Controversy: the construction of an environmentally friendly transport method destroys the environment.
Mexico – stereotypically the land of cacti, tacos and tequila, but, in fact, it has a lot more to offer – is currently involved in a big, national controversy. The government is building a new passenger train line, the so called Tren Maya. It connects the famous beach resort city Cancun with Palenque, known for its archeological site. Stops at various popular destinations are included in the route, like Tulum, Playa del Carmen, Chichén Itzá and Mérida, among others. In total, the railway will cover a distance of 1,470 kilometres in the south-east of the country, linking the states of Chiapas, Tabasco, Campeche, Yucatán and Quintana Roo.
The new train line is advertised as an environmentally friendly transport system, not just for tourists but also for locals (up to date there is only one other comparable passenger train line in Mexico). So, in theory the building of a railway would be praiseworthy. However, the project is very controversially discussed because the train line is supposed to run through the jungle. By doing so, it is destroying the environment and the ecosystem there. This jungle is one of world’s most unique one since it has, for most parts, not been changed since the time of the ancient Maya.
Scientists and environmental activists in Mexico say that by constructing the Mayan train, very valuable habitats and vulnerable species are being damaged. In order for the train to pass through, it is necessary to cut down large parts of the jungle without regarding the vulnerable species that live there, such as bats and jaguars.
On top of that, just in that same region, there are underground caves and natural pools, so called cenotes. These are made up of fragile limestone, which could easily break down under the weight of a passenger train. Next to caves and pools there is more to be discovered underneath the surface: the world’s longest underground river, called Sistema Sac Actun (Spanish/Mayan for white cave system). Scientists assume that only a fraction of these existing subterranean systems in the region has so far been explored, mapped and researched.
In the area, environmental activists and other concerned people are protesting, claiming that if the train were truly Mayan, it would respect the Earth. Scientists criticise the project for being rushed. The government did not take enough time to plan, research and mitigate existing risks.
They don’t want to recognise the fragility of the land.
The government of Andrés Manuel López Obrador, president of Mexico, wants the railway to be completed at the end of this year, while he is still in office. And he has got supporters. Many Mexicans also see the benefits it brings to them: jobs, more visitors, connectivity. Especially the poorer south of the country is mostly in favour of the project; it is usually left out when it comes to national development projects that result in business and work opportunities.
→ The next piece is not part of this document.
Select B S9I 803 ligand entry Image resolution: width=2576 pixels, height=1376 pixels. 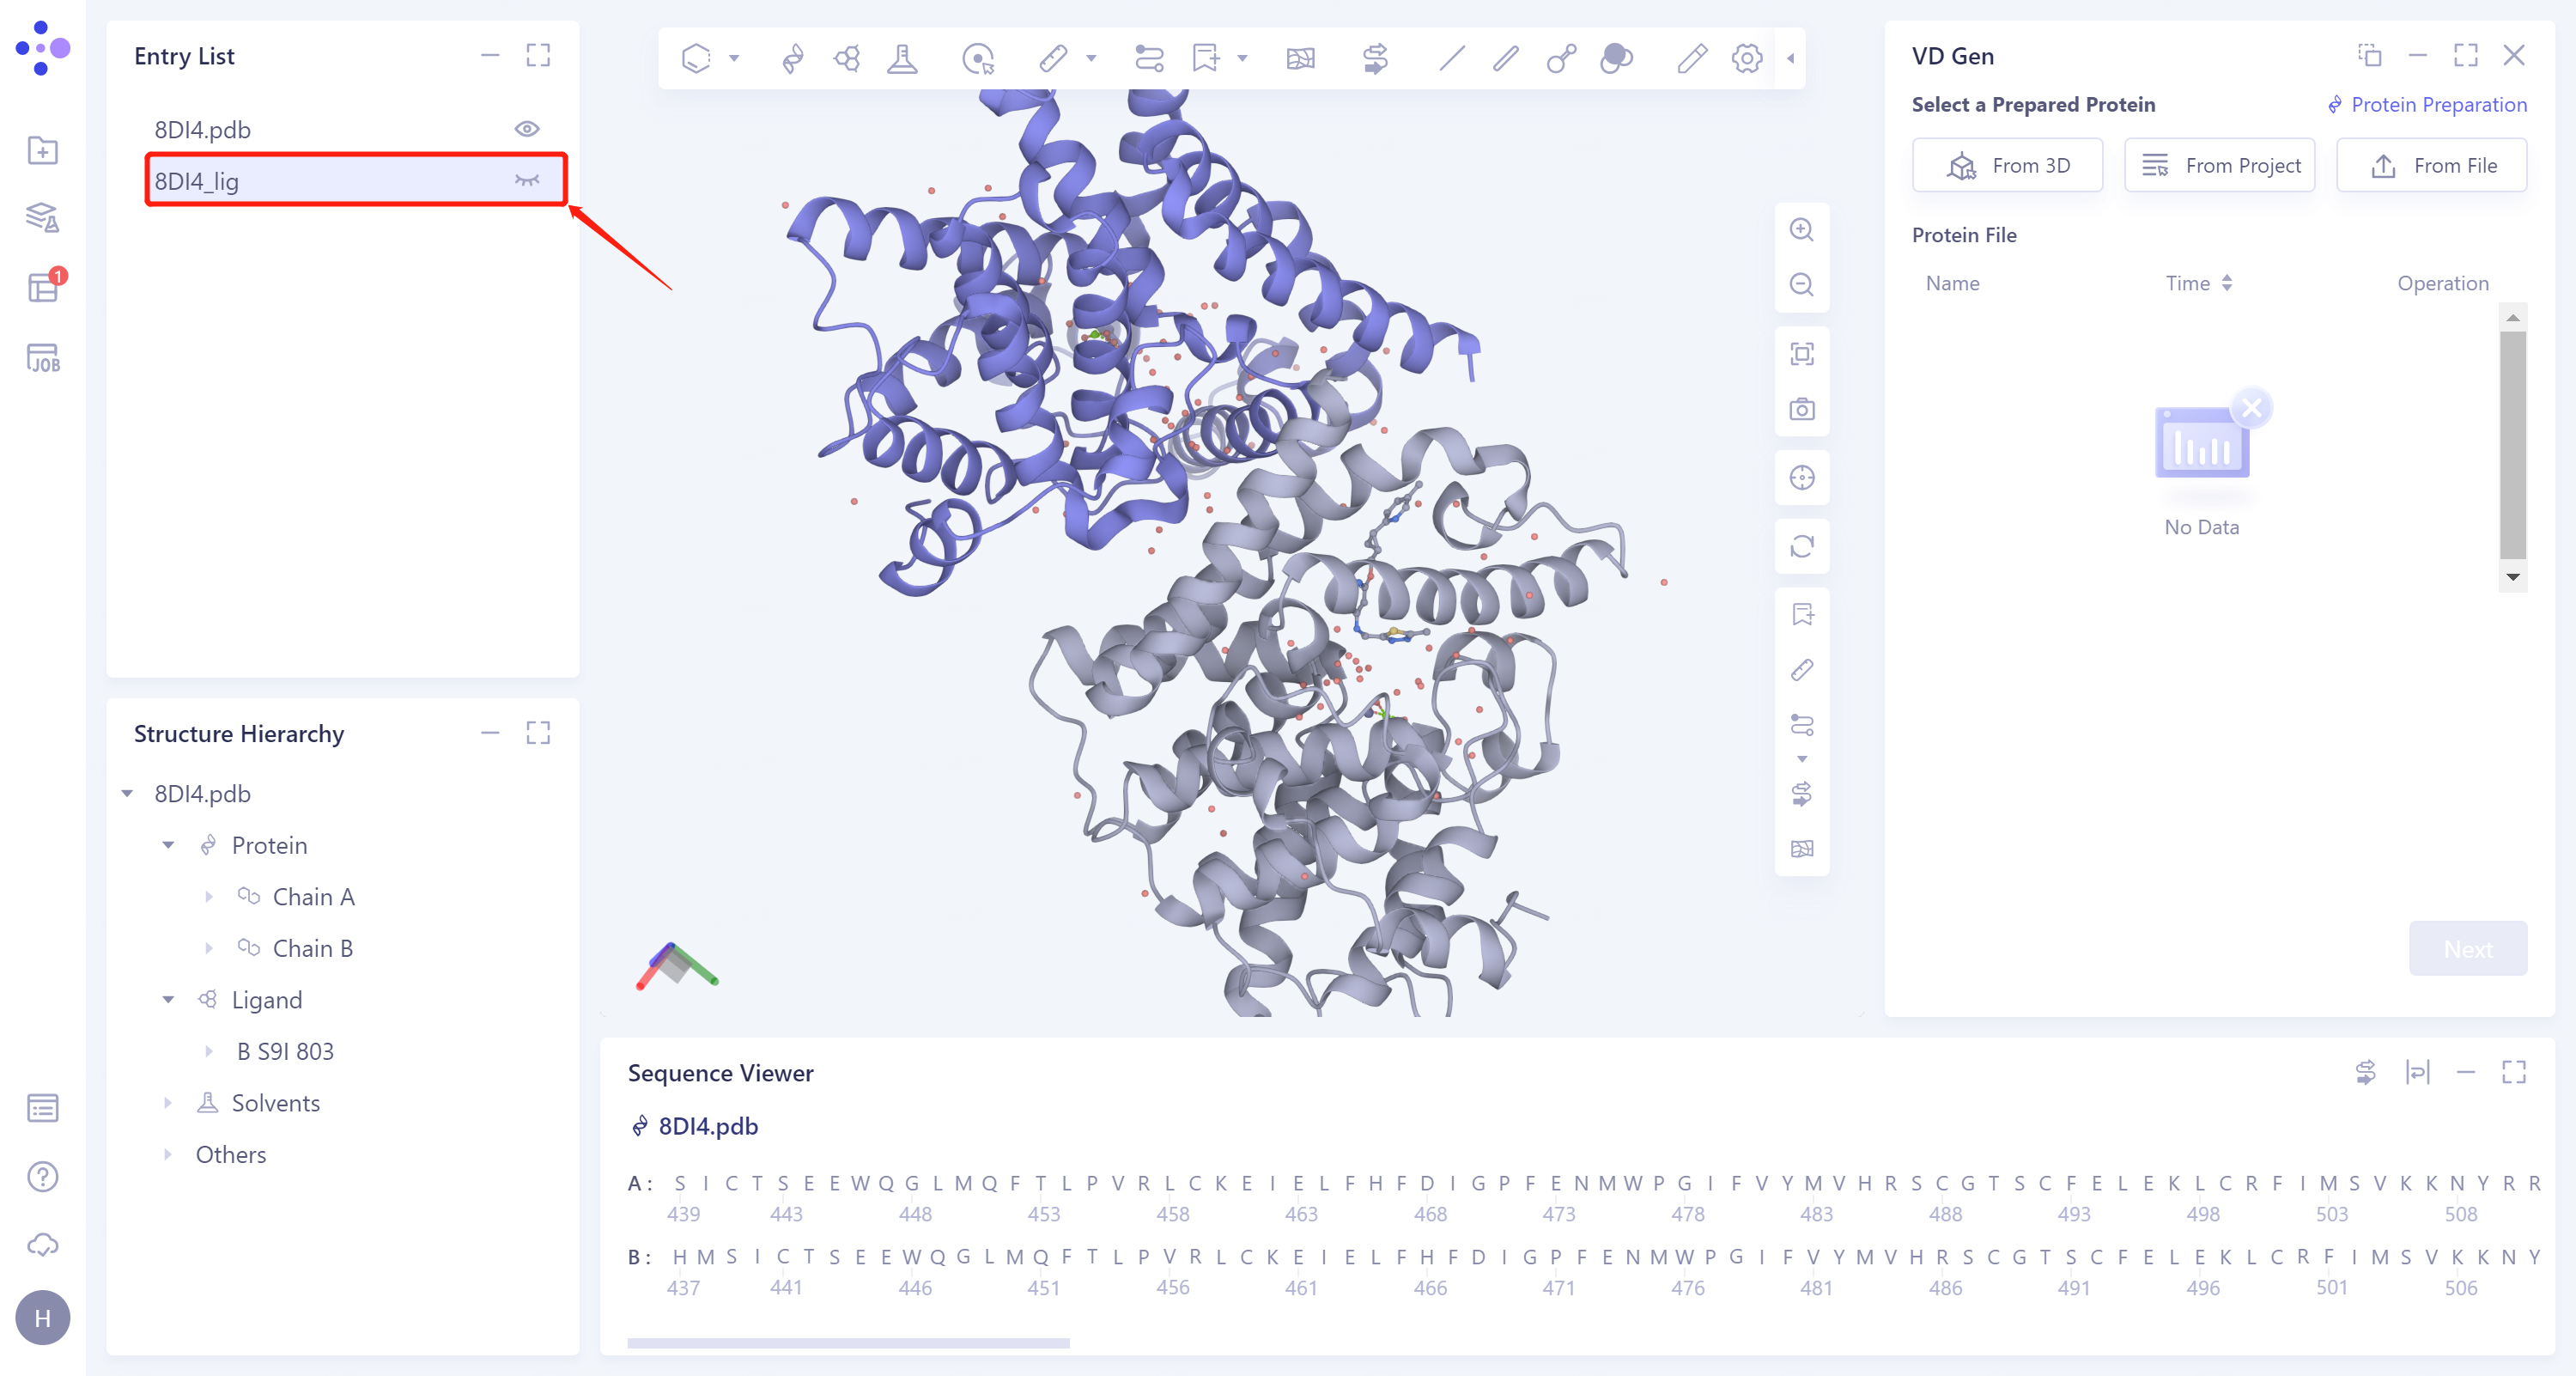[285, 1051]
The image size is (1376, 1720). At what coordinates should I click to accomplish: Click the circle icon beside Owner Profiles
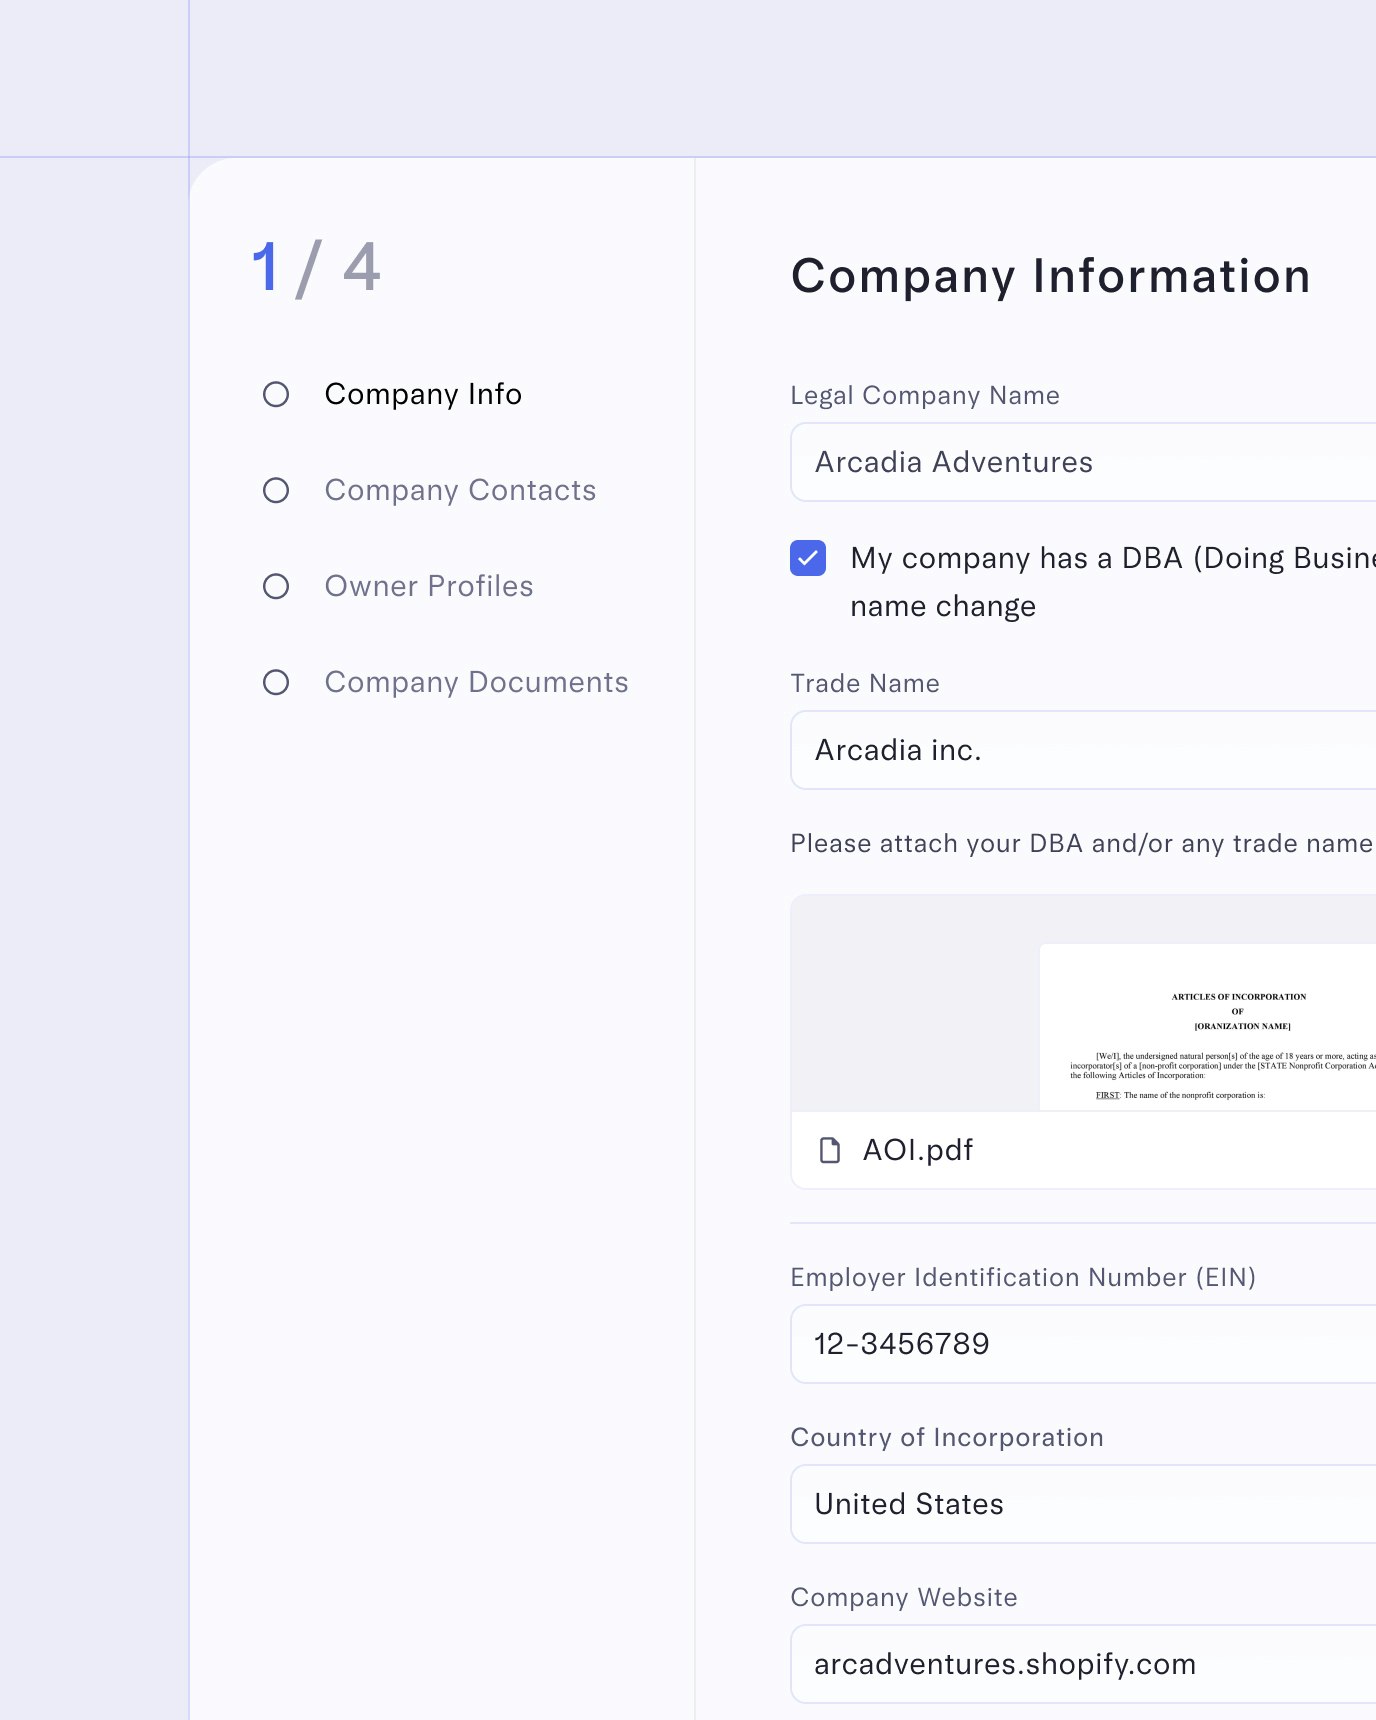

The government claims that it did conduct studies about the environmental impacts the construction would have and that there is nothing to be concerned about. Accordingly, all environmental risks have been mitigated and data has been considered in their construction plan so as not to destroy the fragile environment. However, the speed with which the results of the studies were obtained and the budget was overspent is raising more and more suspicions. In order to preserve the underground system of caves and rivers, the Mexican government then also proposed to elevate the train tracks in that specific section.
The latest Mexican media releases state that for the most controversial and discussed section of the Mayan train line the court put a temporal suspension of the construction into place. The judge ruled in favour of this decision because forest has been cut down without the needed authorization. However, construction continues and other sections of the railway (in undisputed areas) are due to be completed by the end of 2023.